In 1976 he made the first record under his own name, "No Time for Time" with his young colleague Pål Thowsen, and won the Spelleman award for this (1977). He was a member of several bands, the Radka Toneff Quintet 1976-1978 (recording 1977), the group Blow Out 1977-1978 (recording 1977), Terje Rypdal / Palle Mikkelborg quartet and trio 1977-1080 (recordings 1978 and 1979) and Miroslav Vitous Group 1979-1982 (recordings 1979, 1980 and 1982), recorded with Lennart Åberg (1977), and Mike Nock (1981), besides playing in Det Skandinaviske Jazzensemblet 1980 and 1981 under the leadership of Carla Bley and Gil Evans.
1981-1982 he was again a member of Jan Garbarek's quartet (recording 1981), the Knut Riisnæs Quartet 1981-1984 (recording 1982) and the Jazz Punk Ensemble 1982-1985, and there were more recordings (Stu Goldberg and Håkon Graf 1982) by this eminent drummer who no doubt holds the Norwegian record for appearances on record.
In 1982 he joined Arild Andersen in establishing a quintet with the young musicians Nils Petter Molvær, Tore Brunborg and Jon Balke, after 1984 the group would be called Masqualero after their first record (1983). With Masqualero he has made a further three records ("Bande a part" 1985, "Aero" 1987 and "Re-enter" 1990), received three Spellemann awards (1983, 1986 and 1991), and played festival gigs and tours both in Europe and the US.
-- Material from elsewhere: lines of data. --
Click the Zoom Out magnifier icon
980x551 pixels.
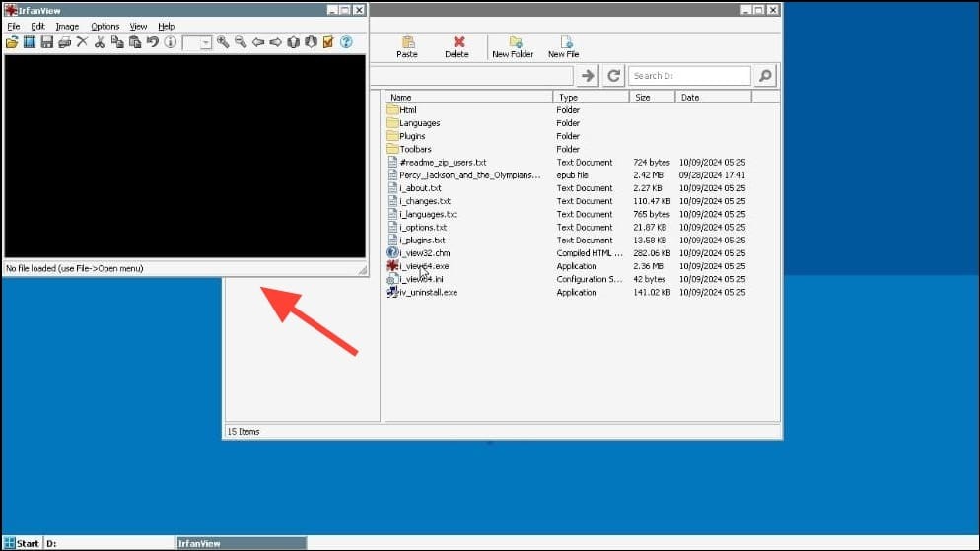240,42
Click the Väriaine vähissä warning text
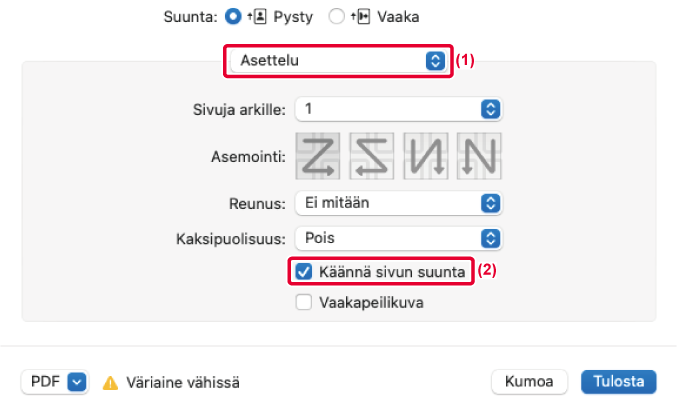The image size is (677, 409). (183, 383)
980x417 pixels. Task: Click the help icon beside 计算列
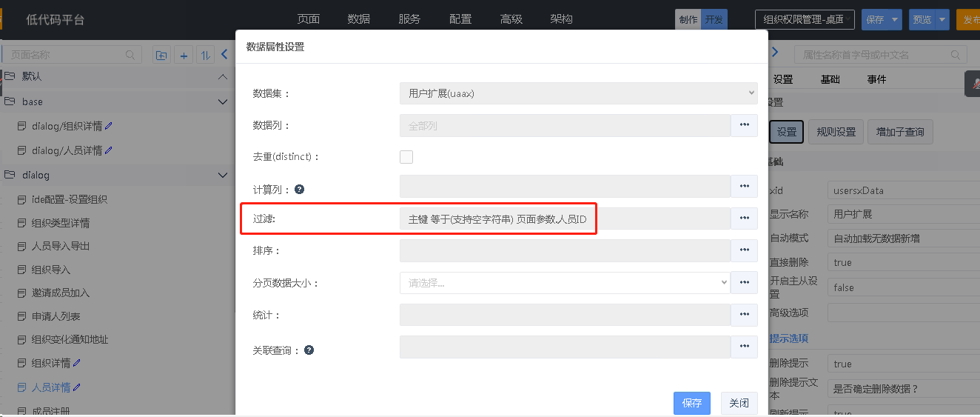coord(299,189)
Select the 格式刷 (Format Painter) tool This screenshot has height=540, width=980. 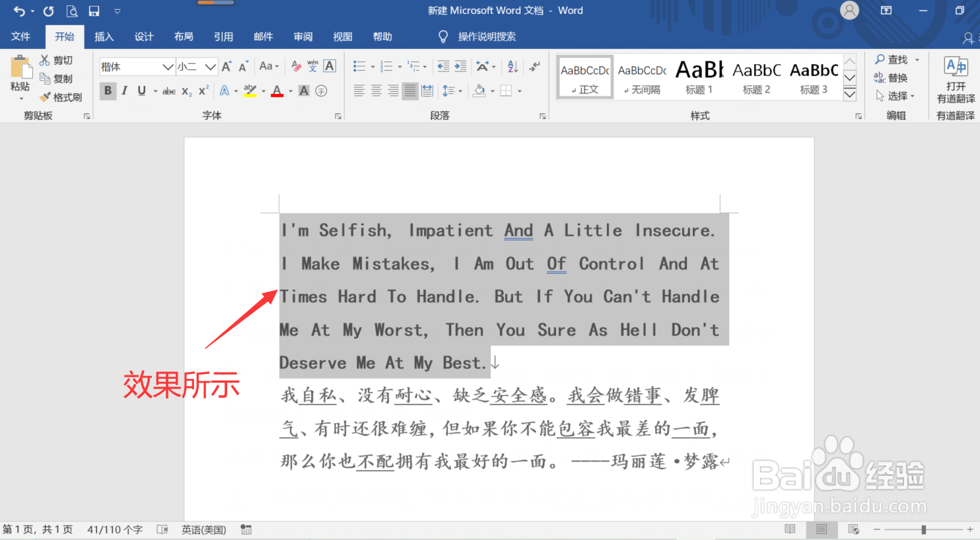click(61, 97)
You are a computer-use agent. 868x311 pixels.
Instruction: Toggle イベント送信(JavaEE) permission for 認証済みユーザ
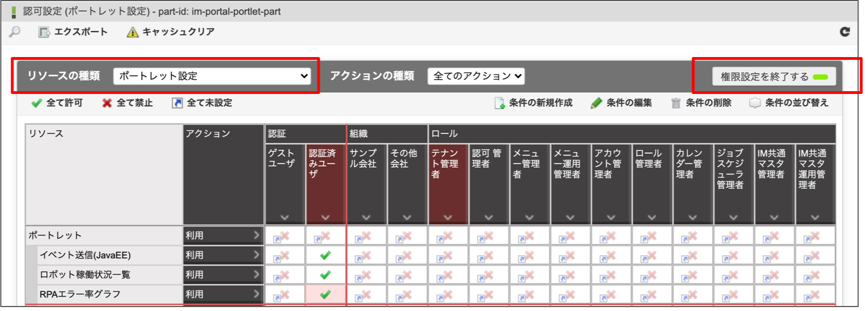coord(325,256)
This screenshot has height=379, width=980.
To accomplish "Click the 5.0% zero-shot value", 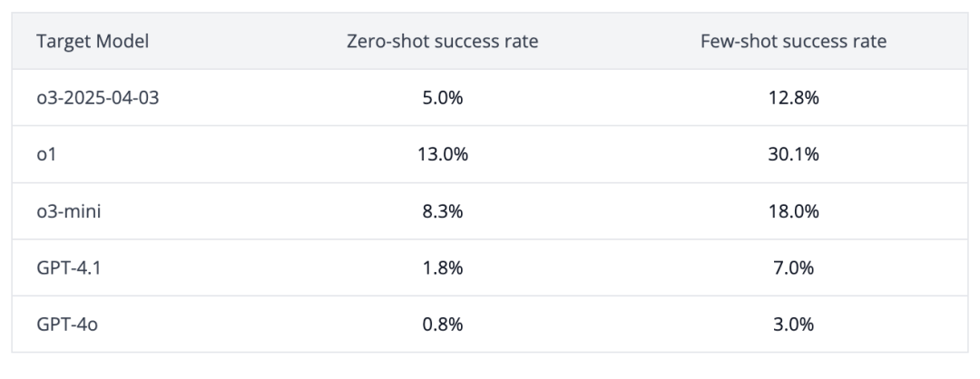I will click(443, 98).
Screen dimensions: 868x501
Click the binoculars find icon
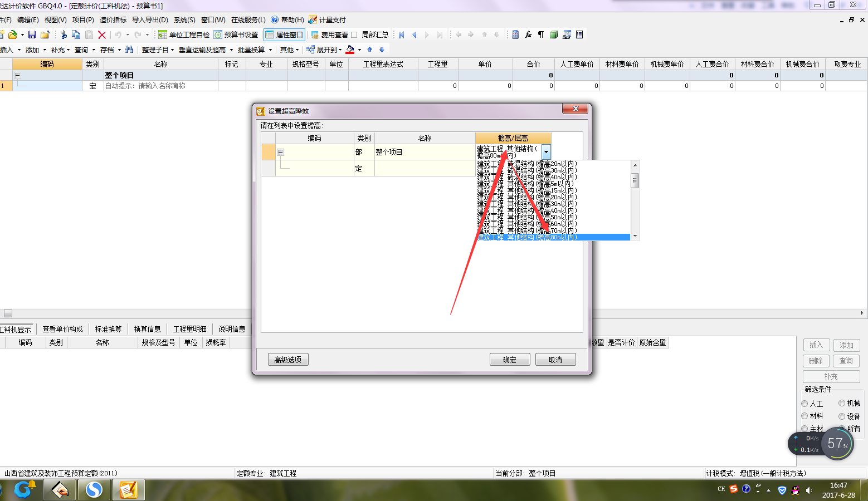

Jon Christensen is an extremely open minded and sensitive drummer, but also a governing dynamic force and with a very decisive influence on the musical outcome. The 1980s and 1990s have also brought exciting commissions, such as Brødrene Balke's Etno Funk (Kongsberg 1984), E'Olen (Molde 1985), his "percussionist workshop" with Alex Riel at Kongsberg 1986, stints with Lars Danielsson Quartet from 1985 (recordings 1985, 1994 and 1996), John Scofield 1989-1992, Sidsel Endresen Group from 1990 (recordings 1990 and 1993), Oslo 13 from the same year (recording 1992), Bennie Wallace 1991, trio with Bobo Stenson and Bjørn Alterhaug from 11992, Tore Brunborg Prosjekt from 1992 (recording same year), Bugge Wesseltoft 1993, and recordings with Göran Klinghagen (1986), Harry Pepl / Herbert Joos (1987), Alfred Janson (1987), Per Husby (1987), Bjørn Alterhaug (1988 and 1990-91), Jazz-Punk Ensemblet (1991 and 1997), Tomasz Stanko (record 1991 and Molde gig 1997), music for the old silent film "Laila", records with Ingeborg Hungnes / Terje Venaas (1993), Ketil Bjørnstad (1993 and 1994), Bendik Hofseth (1994), Misha Alperin (1995 and 1997), Terje Rypdal (1996), Bobo Stenson Trio ("Serenity" 1999), Olga Konkova (2001) and Ron Olsen (released 2002).
Catch your breath - we also need to mention that he received the Oslo Artist Award 1987 and was voted Musician of the Year 1992 by the FNJ.